* Start EXCERPT TO READ *

Use lead acid batteries if you want something cheap that works that will last a few years.



bgoner said:


> Yes you are right. The idea is to get people start cheaper. Furthermore if you can make them last a year would be great cause by then there would be far superior batteries!


----------



## bgoner (Feb 16, 2011)

Guys I already have some freaking SAFT SBM 112 Nicads which are quite heavy but I guess will do the job.

The thing is that you might create a battery for a bicycle from few laptop batts or even a moto bike, or UPS, or just batt for light when fishing, camping etc. etc. Build cheap effective "container of energy", use it and don't just trash it.

I saw you could build a charger from the scrap yard . Just want to get ideas on making something out of nothing.

300 cycles are little yes. But if you reach 50km that's 15000km which should be enough for 1 year. For 1 year you would have saved thousands of $$$ to get the freakin new stuff . Furthermore they could get to 500-600 cycles.

* End EXCERPT TO READ *

* EXERCISES
1. Repeat the battery thread word for word from "Guys I already" up to and including "just trash it.".
2. Answer these questions about the battery thread:
(a) Which kind of battery is recommended for something cheap that will last a few years?
(b) What make and model of Nicads does bgoner already have?
(c) What distance per cycle does bgoner use to reach the 15000km figure?
3. Can you pick up the battery thread after its last sentence and continue it?
The records have no connection to the battery thread.

* Start STORED DATA *

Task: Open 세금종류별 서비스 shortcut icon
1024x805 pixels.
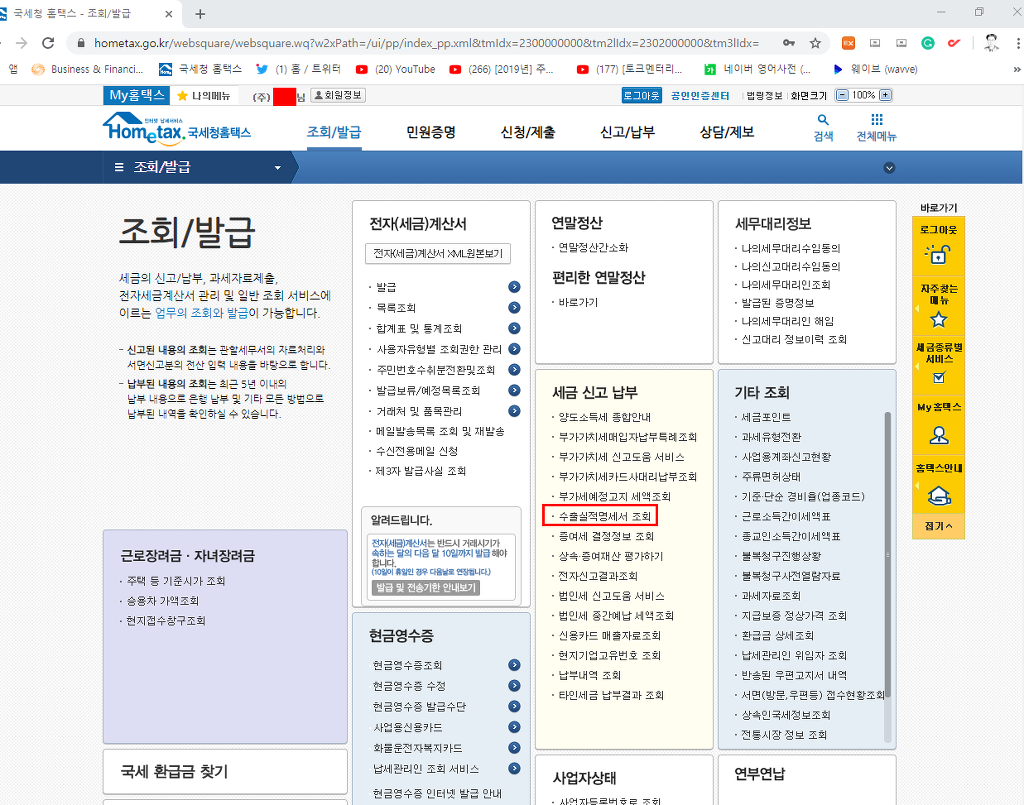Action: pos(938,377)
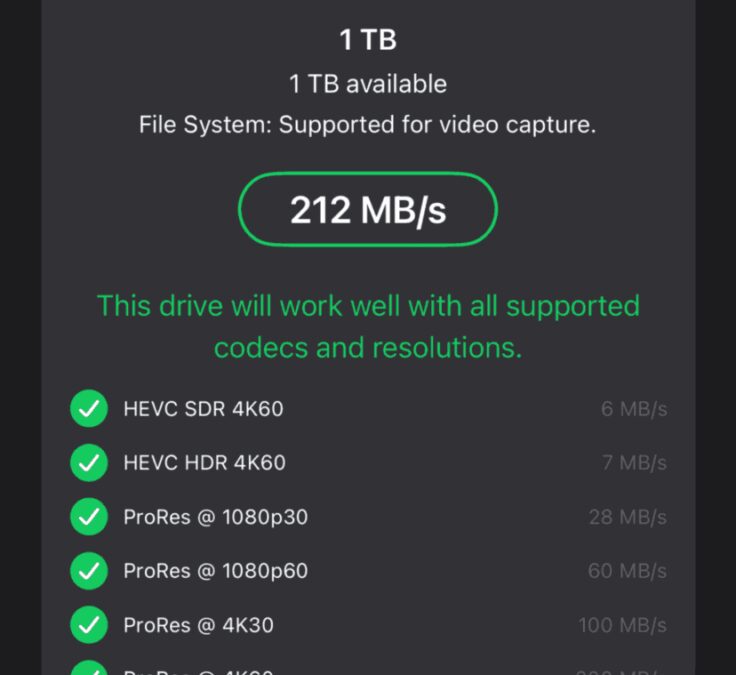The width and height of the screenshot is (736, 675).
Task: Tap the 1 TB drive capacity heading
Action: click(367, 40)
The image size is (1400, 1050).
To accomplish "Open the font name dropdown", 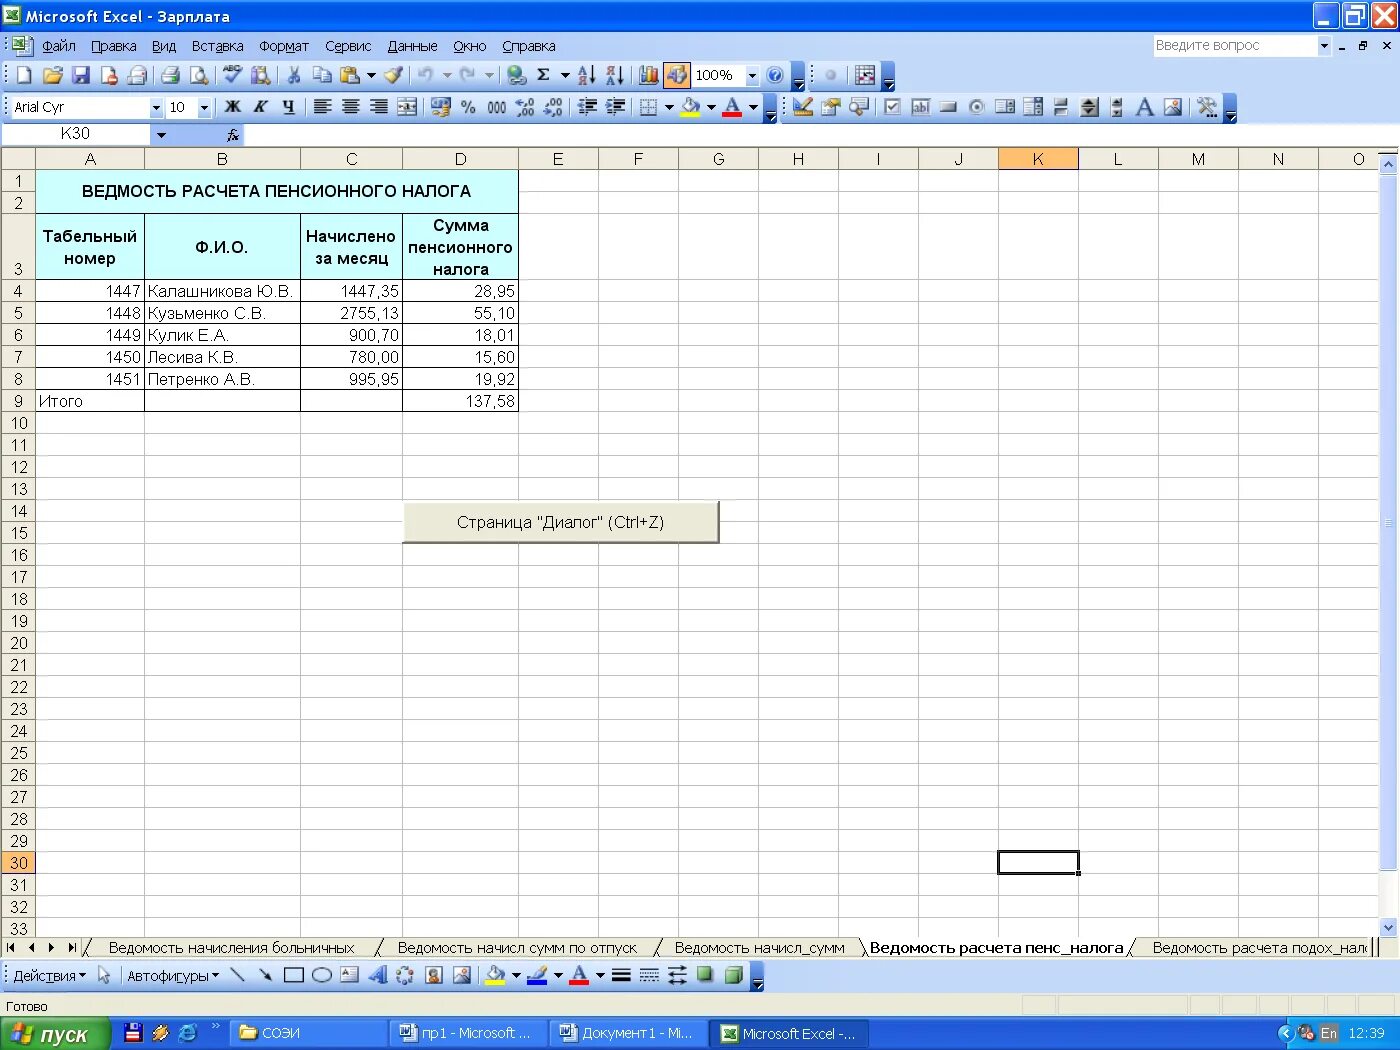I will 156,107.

* End STORED DATA *

* RESPONSES TO THE EXERCISE
1.
Guys I already have some freaking SAFT SBM 112 Nicads which are quite heavy but I guess will do the job.

The thing is that you might create a battery for a bicycle from few laptop batts or even a moto bike, or UPS, or just batt for light when fishing, camping etc. etc. Build cheap effective "container of energy", use it and don't just trash it.

2.
(a) Lead acid batteries.
(b) SAFT SBM 112.
(c) 50km.

3.
If people reach to electric cars easier and faster and cheaper, companies would collapse or start selling EVs at some decent prices . They would continue blackmailing us with high prices because they can. They play durty - we play durty  really durty like in the trash and skrape yard 



> I made some battery packs for some of my old power tools, and they definatially don't put out the kind of current the old NiCad's could.


 They could be 2C and not the 10C.


----------



## rwaudio (May 22, 2008)

bgoner said:


> They could be 2C and not the 10C.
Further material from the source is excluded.